How does an organization conduct due diligence on vendors during a pandemic? It’s a question that supply chain professionals are asking more often these days as their organizations shift production in response to changes in suppliers’ operations and customer demand. “Performing due diligence during [the COVID-19 pandemic] isn’t easy, with no travel budgets and many plants secured to outside visitors,” said Sarah Rathke, partner with Squire Patton Boggs and an expert in complex supply chain disputes.
Yet, effective due diligence remains critical. “A supplier’s noncompliance with applicable regulations can result in the purchaser’s own product violating regulatory requirements,” said Rob Ware, a partner with Thompson Hine with broad experience in supply chain management. Ensuring a suppliers’ compliance with regulations also reduces the risk that an action against the supplier leads to a plant shutdown or other disruption, he added. In addition, many buyers, whether corporate or consumer, want to ensure the companies with which they do business reflect their own values.

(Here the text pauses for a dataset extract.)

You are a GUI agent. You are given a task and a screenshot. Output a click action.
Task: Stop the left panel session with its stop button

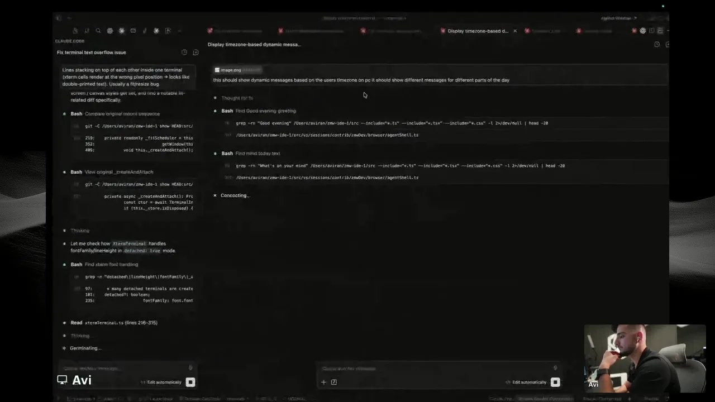190,382
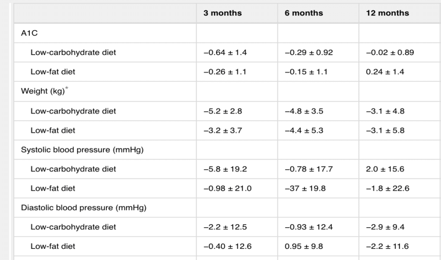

While it may be tempting to assume a firm is too small to attract the notice of regulators, that’s a risky strategy. Once you’re on the regulators’ radar, it doesn’t matter whether your company is General Motors or a mom-and-pop business, said Jack Ulrich, founding member of the defense contracting and regulatory compliance practice group with Kotz Sangster. If conducting appropriate due diligence is beyond the company’s resources, it should consider engaging outside experts.
Match due diligence to risk
A first step in conducting due diligence is calibrating it to the level of risk posed by the potential supplier, Ware said. The risk typically increases if the supplier is a foreign entity in a high-risk country, provides a critical input for your company’s business, and/or your company’s regulatory compliance expressly depends on the supplier’s adherence to regulatory requirements, he added.
One area of supplier compliance that’s sometimes overlooked is the Foreign Corrupt Practices Act[1] (FCPA), Ware said. The FCPA makes it “unlawful for certain classes of persons and entities to make payments to foreign government officials to assist in obtaining or retaining business.”[2]
Some companies assume FCPA compliance applies only to the selling side of their businesses (i.e., they’re concerned about bribes and kickbacks paid by local distributors or sales agents). However, suppliers can present risks, as well, Ware said. Consider a supplier that bribes a government official to avoid inspection reports or ignore noncompliance with labeling requirements. “This conduct could become the basis of an FCPA violation for a U.S. purchaser,” Ware said.
In theory, suppliers that violate the FCPA would be able to offer more favorable terms. “Companies need to be vigilant when considering a supplier that is able to offer pricing or shipping terms that are out of line with similarly situated competitors,” Ware said.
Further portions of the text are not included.